Dave Kehr: When Movies Mattered
Mar 26 — Mar 27, 2011
The erudite and deeply knowledgeable film critic Dave Kehr is best known to cinephiles for his DVD column in The New York Times, where he is able to range freely through film history and write about classic and contemporary world cinema. His website Davekehr.com has become the home for some of the most thoughtful, best-informed film discussion forums on the Internet. Yet for many years, some of Kehr’s best writing, his brilliant long-form film criticism for The Chicago Reader, written between 1974 and 1986, has been unavailable. The new anthology, When Movies Mattered: Reviews from a Transformative Decade (University of Chicago Press) is a treasure for serious film enthusiasts.
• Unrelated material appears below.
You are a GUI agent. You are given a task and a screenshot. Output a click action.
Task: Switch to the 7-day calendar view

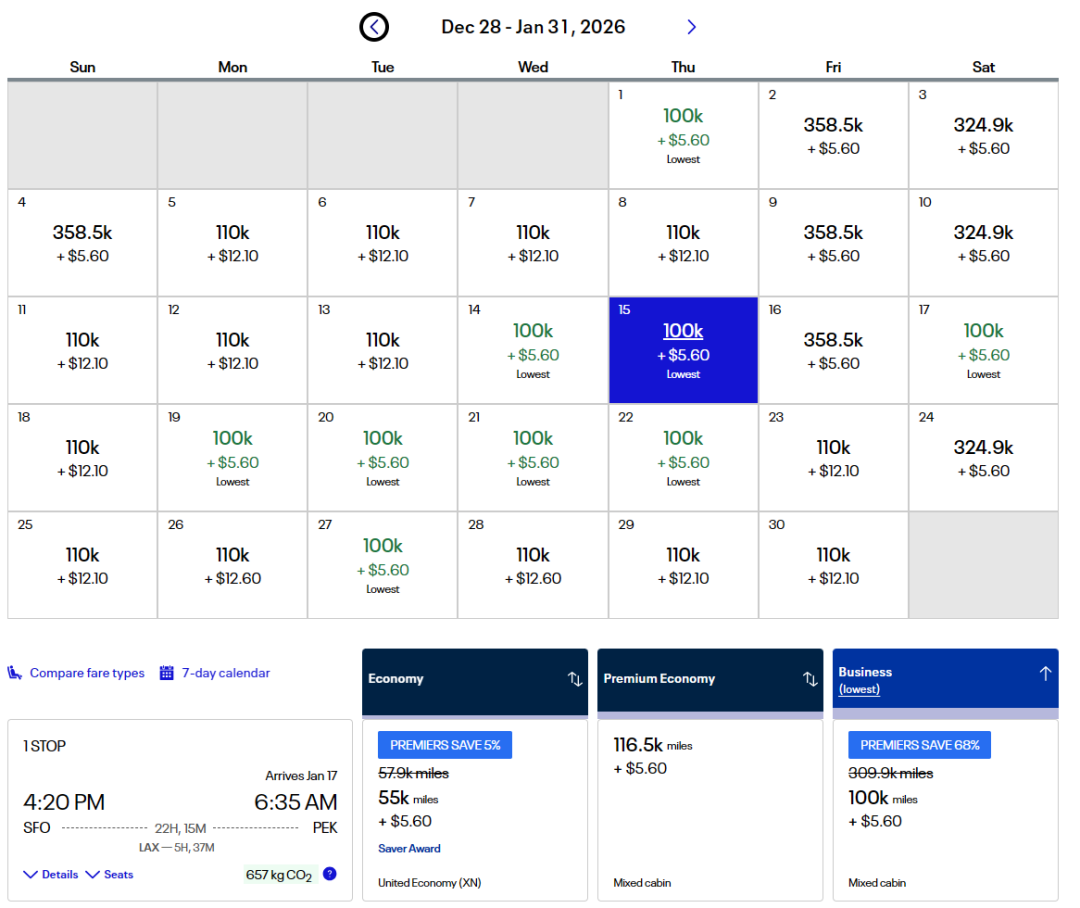point(225,673)
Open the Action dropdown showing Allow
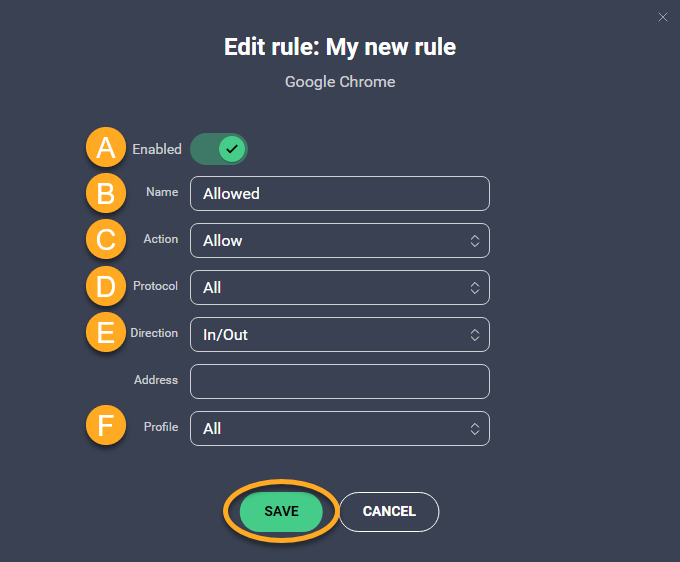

For one thing, Kehr was covering an enormously vibrant period, when new films were being made by grand masters like Jean Renoir, Alfred Hitchcock, and Orson Welles; emerging New Hollywood directors like Walter Hill, John Carpenter, and Jonathan Demme; and international stars like Jean-Luc Godard, and Wim Wenders. Kehr’s writing is lucid and expansive, informed by both a deep respect for the history of classic cinema and an openness to new modernist forms. Simply put, the book establishes Kehr as one of the most important film critics of his time.